Leftists are angry at what they say was fraud in the July 2 presidential vote and plan to fill the capital's huge Zocalo square for the traditional ceremony on Friday night.
The election was narrowly won by the ruling party's Felipe Calderon and followers of the losing candidate Andres Manuel Lopez Obrador, who had occupied the square for six weeks in protest, wanted to give Fox a rowdy reception in the Zocalo.
Fox backed out on Thursday and will now give the highly charged cry of independence, known as "el grito," in the central town of Dolores Hidalgo.
Fox spokesman Ruben Aguilar said intelligence services found out that some radical groups in the leftist alliance that backs Lopez Obrador planned to cause chaos that could been fatal.
"The only factor that was taken into account ... was to defend the lives of people.

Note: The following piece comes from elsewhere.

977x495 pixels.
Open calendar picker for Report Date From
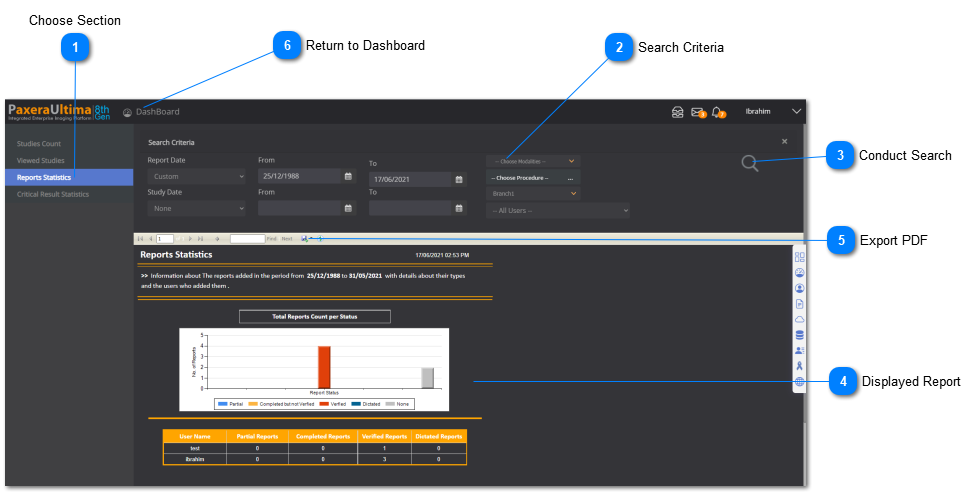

Under no circumstances can lives be put at risk," Aguilar told reporters. "It would have been a tragedy for this country."
It is the second time Fox has backed down to the left. Lawmakers who support Lopez Obrador seized the podium of Congress and forced Fox to abandon his state of the nation speech on September 1. He gave the address later on television.
Aguilar did not say exactly what type of violence was planned at the ceremony, which traditionally takes place on the eve of independence day and ends with the president shouting "Viva Mexico" in front of a flag-waving crowd.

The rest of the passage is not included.